Zuschriften von professionellen Anwendern führten zu einem zusätzlichen
Erkenntnisgewinn auf allen Seiten und zu diesem zweiten Teil der Betrachtung
Von Tobias Bold, Christian Väth und Henning Hoffmann
Teil 1 der Betrachtung zu Leuchtpunktvisieren (LPV) auf Pistolen kam zu dem Fazit, dass ein LPV
keineswegs Dinge vereinfacht. Ein LPV führt weder zu einer steileren Lernkurve
in der Erstausbildung, noch zu geringerem Trainingsaufwand in der Folge. Eher
das Gegenteil ist der Fall. Darüber hinaus erhöhen sich im Vergleich zu einer Kimme/Korn
Visierung die Anschaffungskosten und der Wartungsaufwand bei einer deutlich geringeren
Allwettertauglich.
Alles nur Luxus?
Nicht unbedingt. Es existiert ein Bereich, in dem ein LPV
seine Vorteile ausspielen kann. Dieser Bereich ist sehr schmal und wird
vermutlich von einem Privatanwender niemals erreicht werden können.
Eine hohe Grundbefähigung und hohes Trainingsvolumen sind
die Schlüsselfaktoren, um die (wenigen) Vorteile eines LPV auf einer Pistole
überhaupt nutzen zu können. Natürlich glauben alle, beides zu besitzen.
Hohe Grundbefähigung
Eine hohe Grundbefähigung entsteht vor allem durch eine
kompetente Erstausbildung und viel Trainingsfleiß. Auch Talent und Begabung
sind hierbei nicht unerheblich. Blinder Trainingseifer hingegen ist
kontraproduktiv. Der Anwender sollte sich auf dem Weg hin zu einer hohen Grundbefähigung
Standards setzen und sich permanent den kritischen Augen eines Mentors stellen.

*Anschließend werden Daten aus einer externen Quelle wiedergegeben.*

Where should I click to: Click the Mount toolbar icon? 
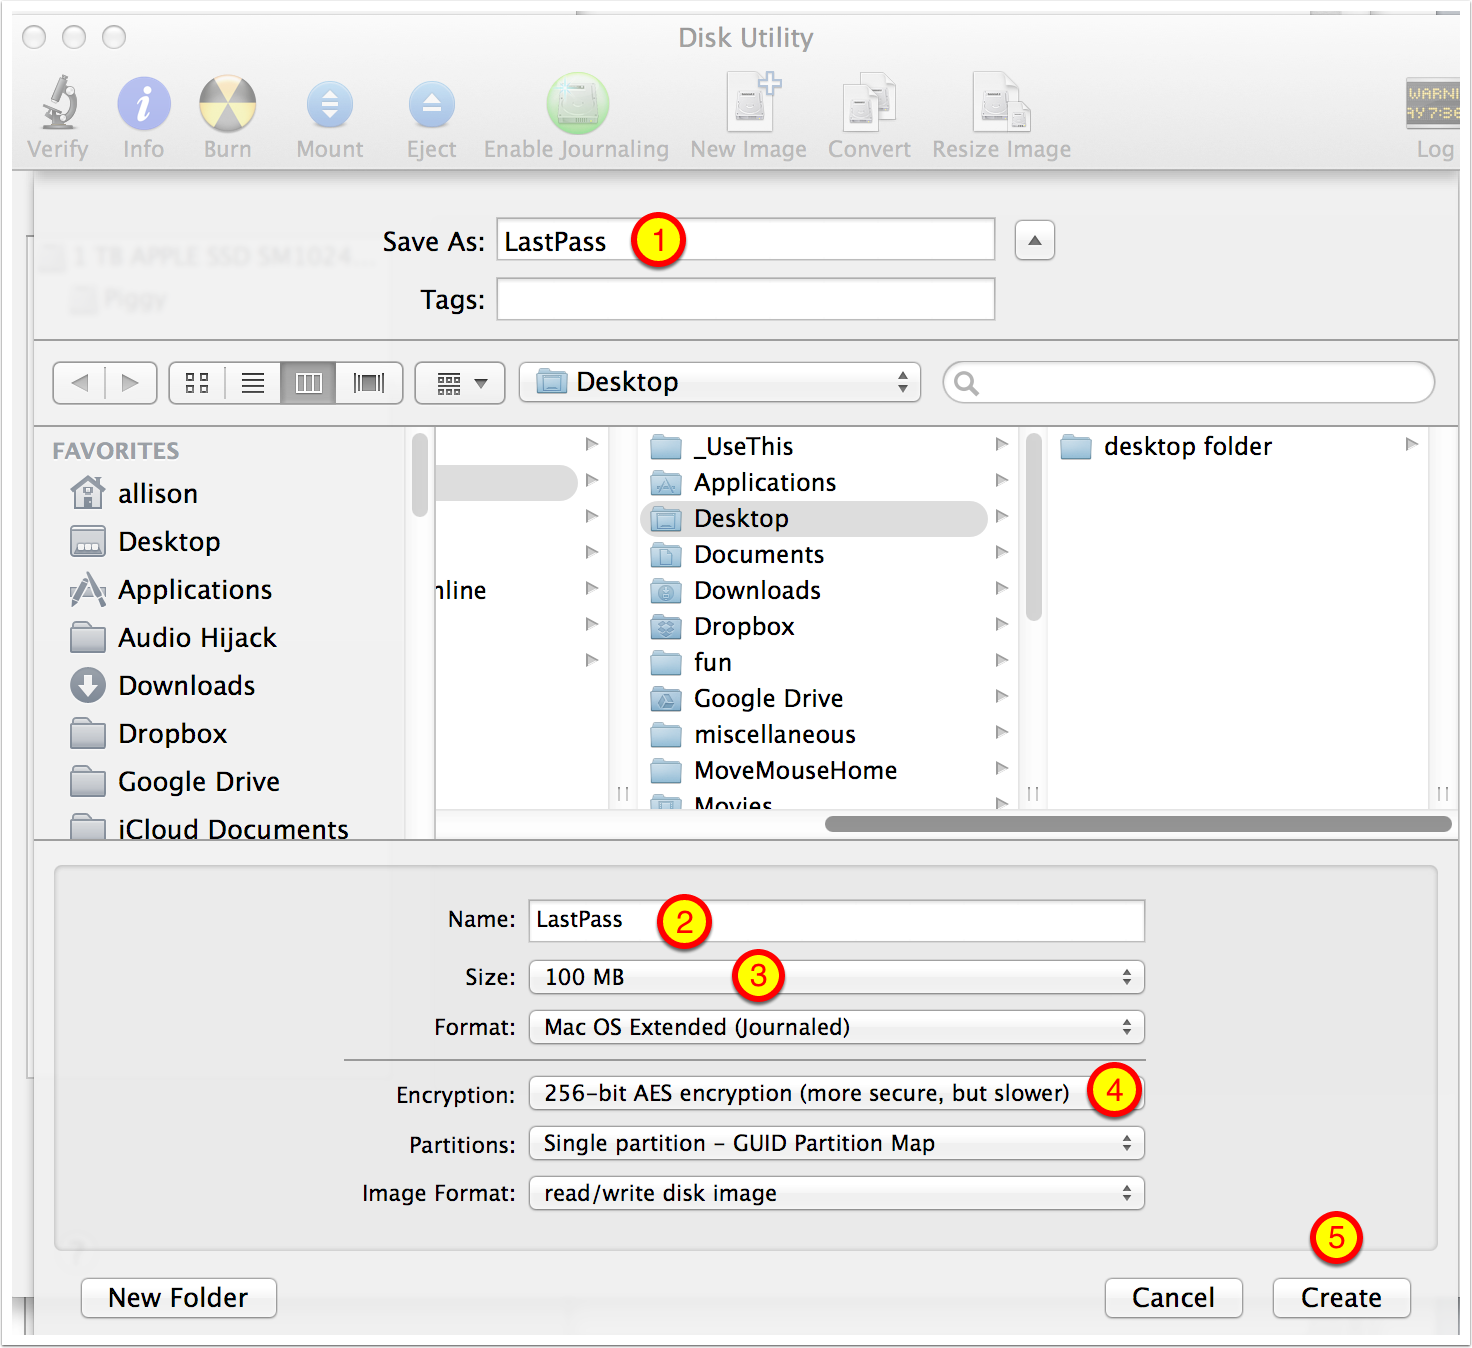(x=330, y=105)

Im Bereich des Schusswaffengebrauchs bedeutet das: Grundfertigkeiten, Kimme und
Korn und Standardübungen mit enger Zeitbegrenzung.
Hohes
Trainingsvolumen
Ein hohes Trainingsvolumen definiert sich über die Ressourcen
Zeit und den Munitionsverbrauch. (Und nein; einmal pro Woche im Schützenverein
stehen, führt zu keinem hohen Trainingsvolumen.)

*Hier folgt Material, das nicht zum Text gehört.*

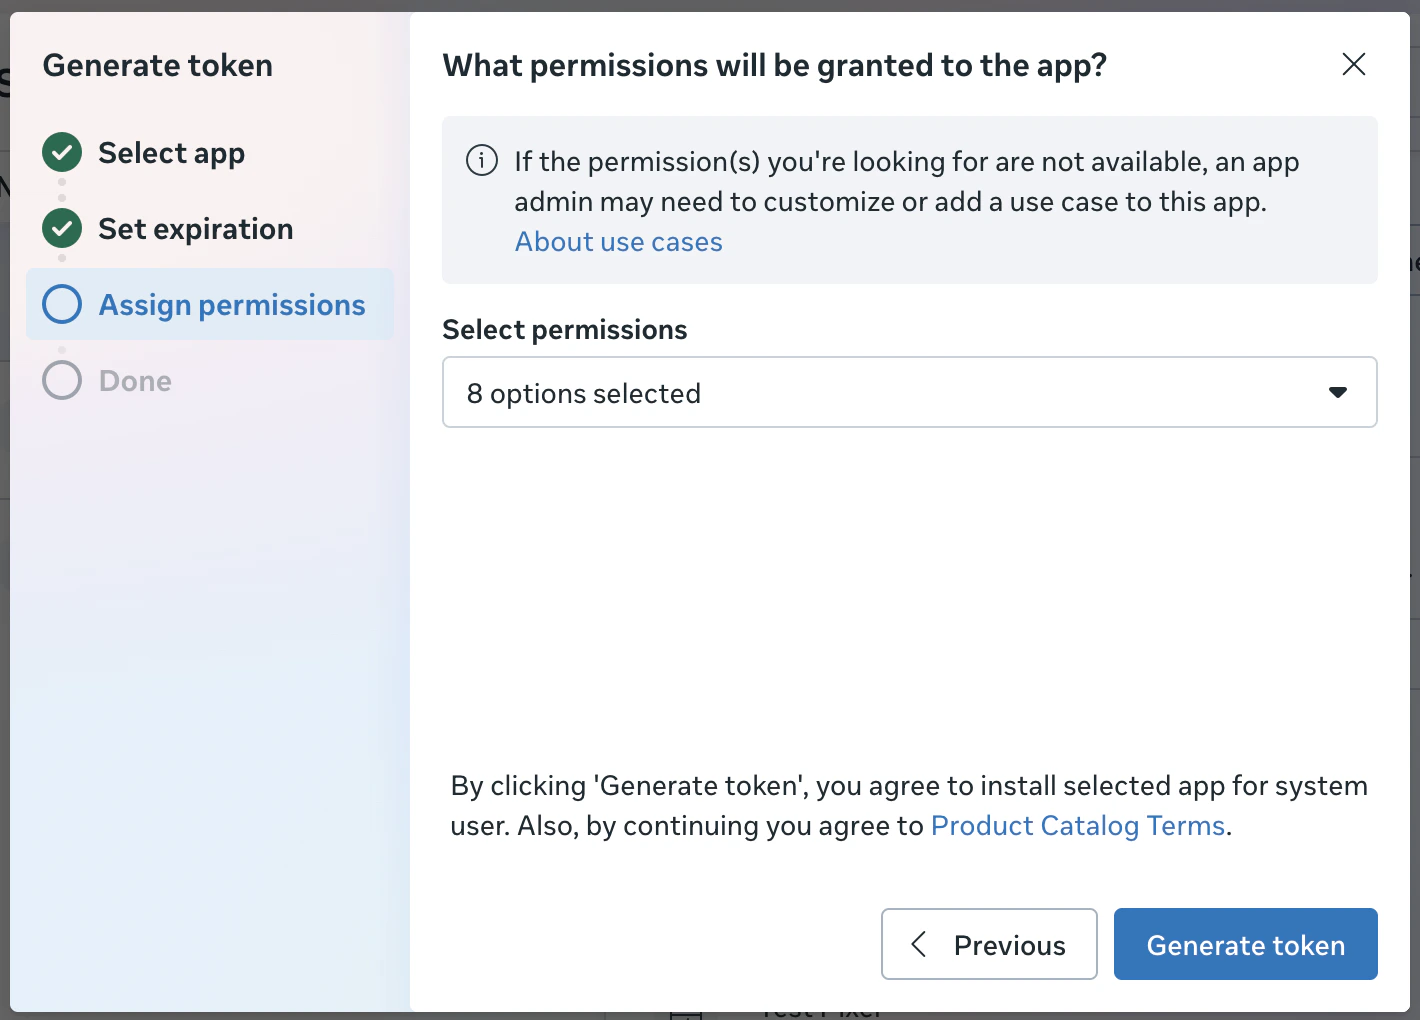1420x1020 pixels.
Task: Click the info icon in the notice box
Action: [x=481, y=160]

Die Schießausbildung bei Spezialeinheiten erfordert nicht
selten einen Munitionsverbrauch von 500 Schuss pro Angehörigem pro Monat. Jeden
Monat.
Die Ressource Zeit teilt sich in Trockentraining, den
scharfen Schuss und verschiedene administrative Tätigkeiten im Zusammenhang mit
Schießausbildung allgemein. Wird unterstellt, dass in einem professionellen
Ausbildungskonzept die Trockenarbeit das Drei- bis Fünffache des Scharfen
Schussen betragen kann, wird deutlich, welchen zeitlichen Gesamtumfang
Schießausbildung einnehmen kann.
Somit ist der Faktor „hohes Trainingsvolumen“ wohl nur in
Spezialverwendungen anzutreffen oder bei international bekannten, renommierten Schießtrainern,
die ihren Lebensunterhalt mit Ausbildung bestreiten.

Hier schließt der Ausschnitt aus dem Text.